━━━━━ PROVIDED INFORMATION

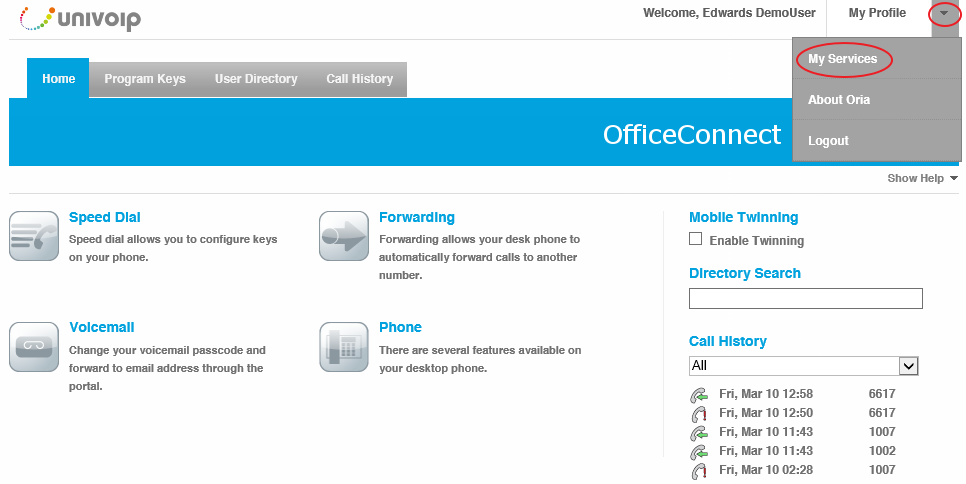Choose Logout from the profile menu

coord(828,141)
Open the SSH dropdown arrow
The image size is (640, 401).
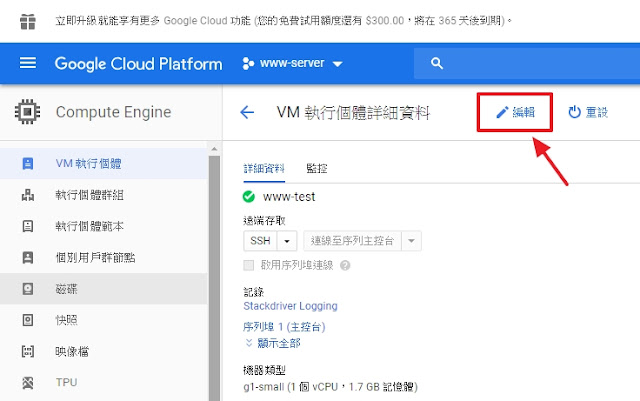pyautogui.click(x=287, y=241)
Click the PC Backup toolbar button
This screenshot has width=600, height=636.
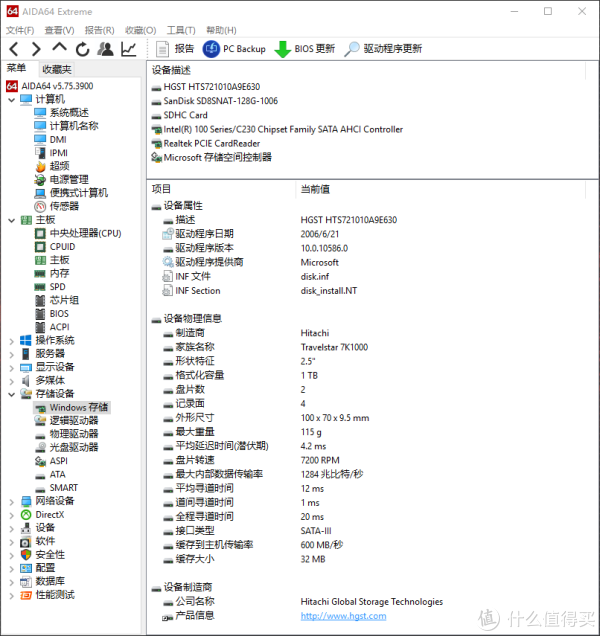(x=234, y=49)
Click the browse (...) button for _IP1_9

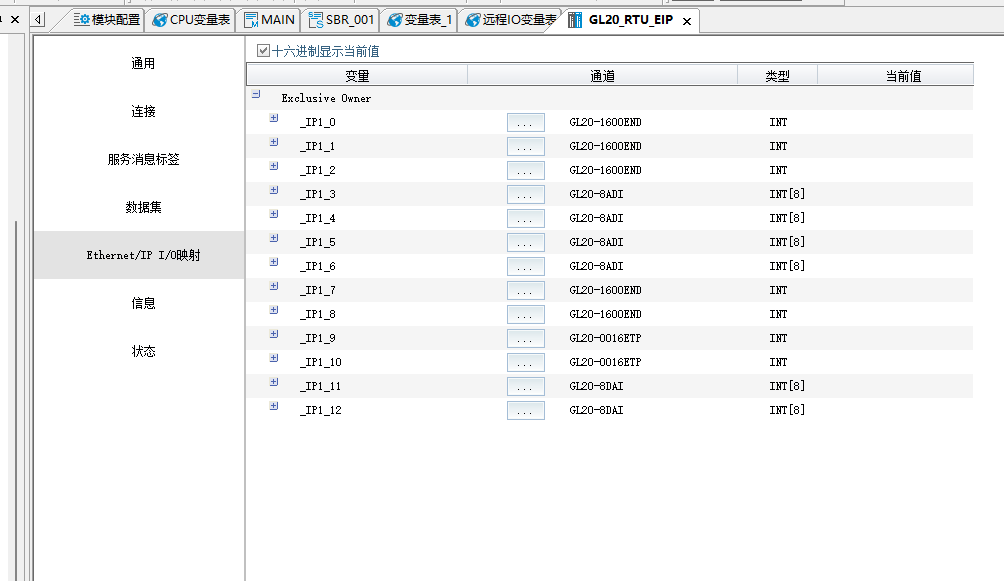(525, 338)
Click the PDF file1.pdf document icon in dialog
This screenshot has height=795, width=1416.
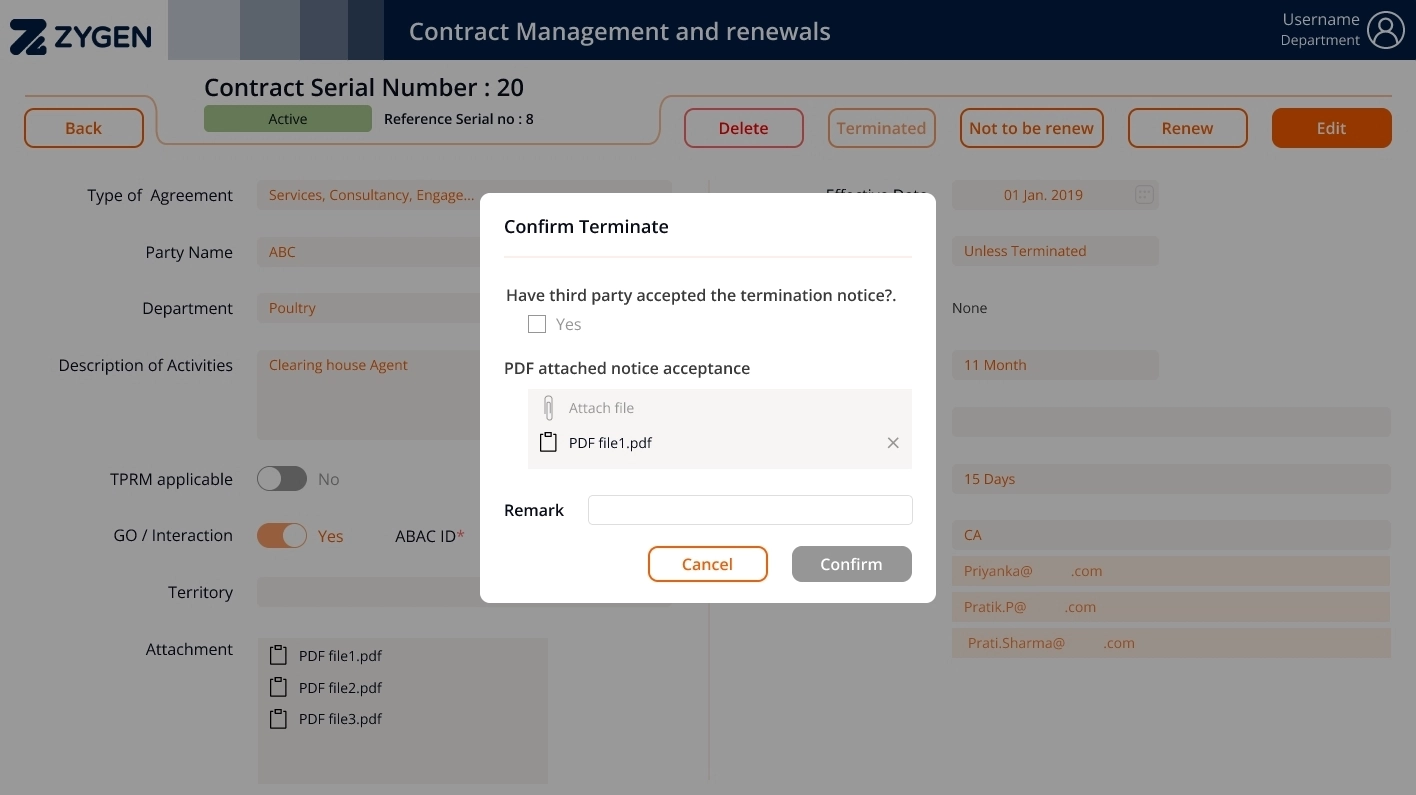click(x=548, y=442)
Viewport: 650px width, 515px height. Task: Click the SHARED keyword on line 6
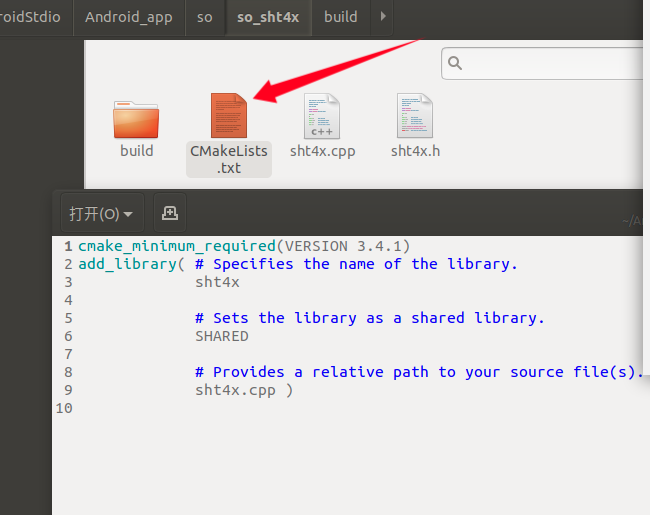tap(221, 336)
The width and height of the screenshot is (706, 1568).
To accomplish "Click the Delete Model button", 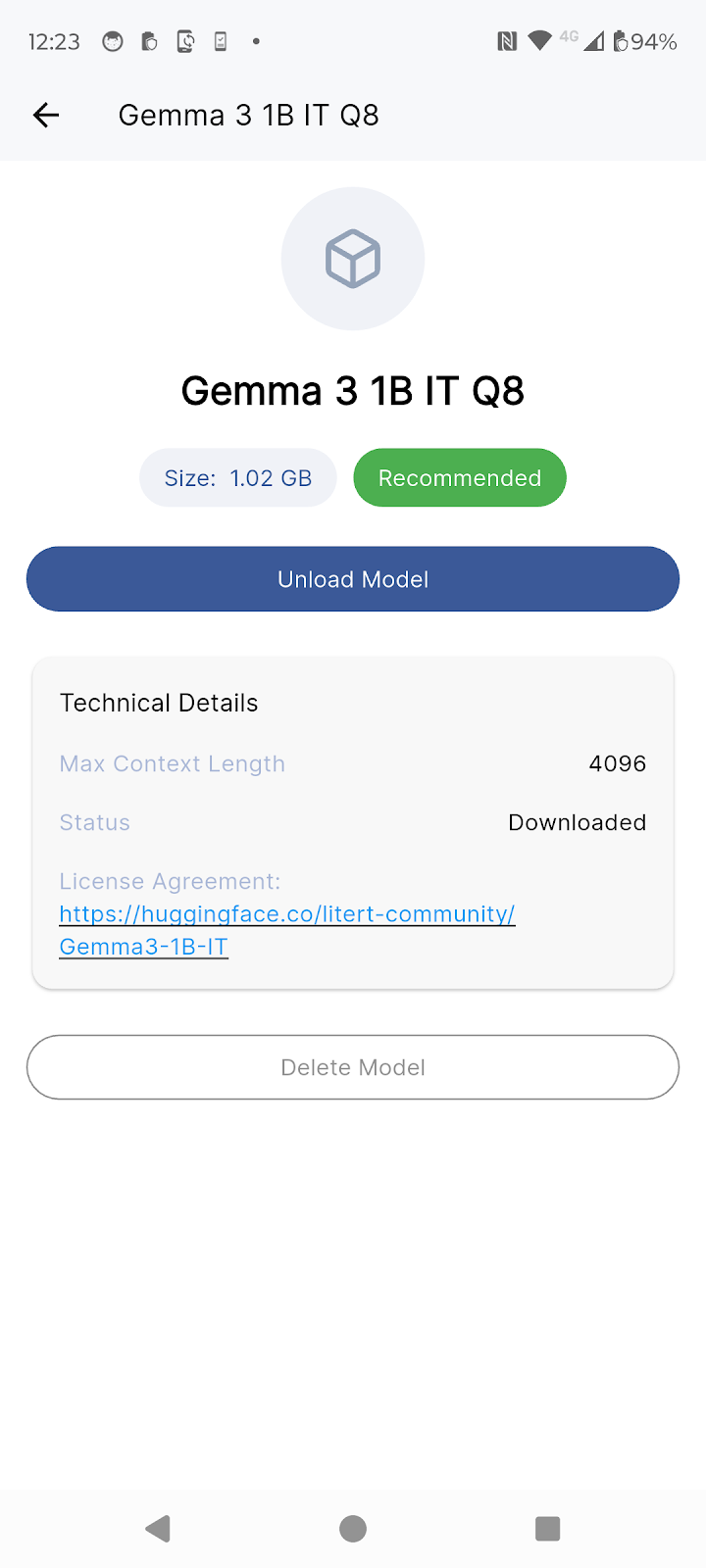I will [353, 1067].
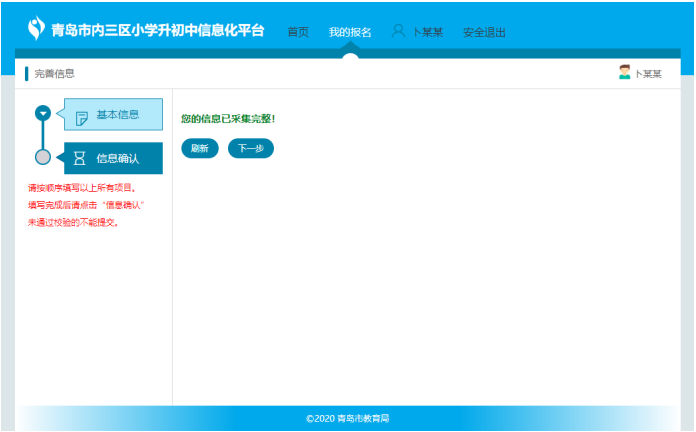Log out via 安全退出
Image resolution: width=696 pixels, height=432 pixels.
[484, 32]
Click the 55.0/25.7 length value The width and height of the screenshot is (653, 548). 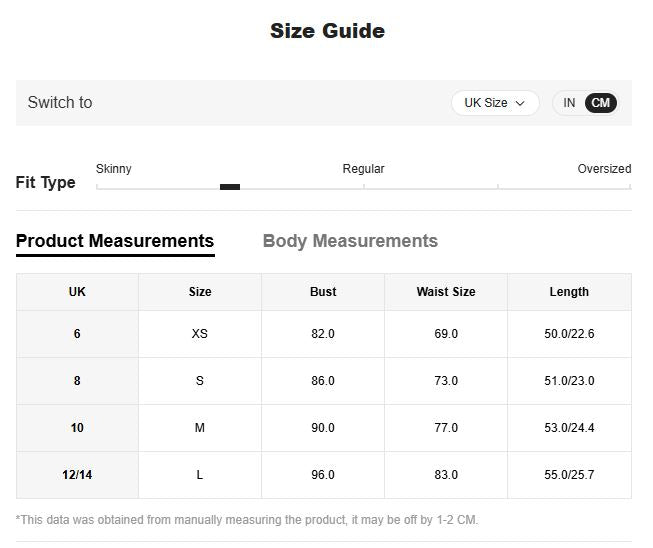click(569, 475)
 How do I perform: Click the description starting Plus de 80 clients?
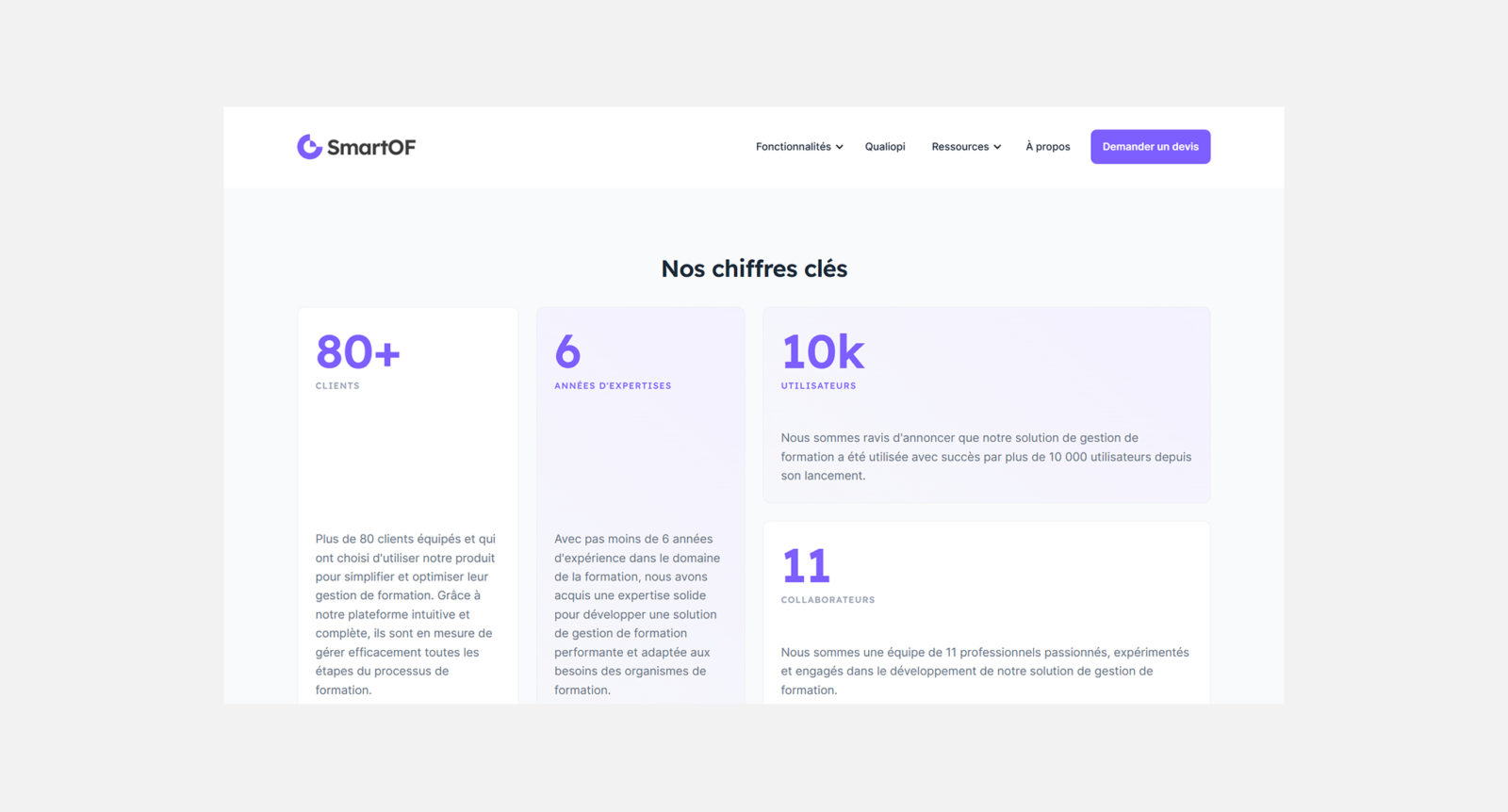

━━━━━━━━━━

▶ _WHAT IS EXPECTED_
For the material above, give again only the lines starting at the line that contains "Open the SSH dropdown arrow" and ending at the line that contains "The width and height of the screenshot is (706, 1568).". Pictures do not belong in the copy.

▶ _SOLUTION FOR THIS PROBLEM_
Open the SSH dropdown arrow
The image size is (640, 401).
pyautogui.click(x=287, y=241)
Click the PC Backup toolbar button
This screenshot has width=600, height=636.
(x=234, y=49)
Click the browse (...) button for _IP1_9

(525, 338)
Click the PDF file1.pdf document icon in dialog
This screenshot has height=795, width=1416.
click(x=548, y=442)
Viewport: 650px width, 515px height. Task: Click the SHARED keyword on line 6
tap(221, 336)
The width and height of the screenshot is (706, 1568).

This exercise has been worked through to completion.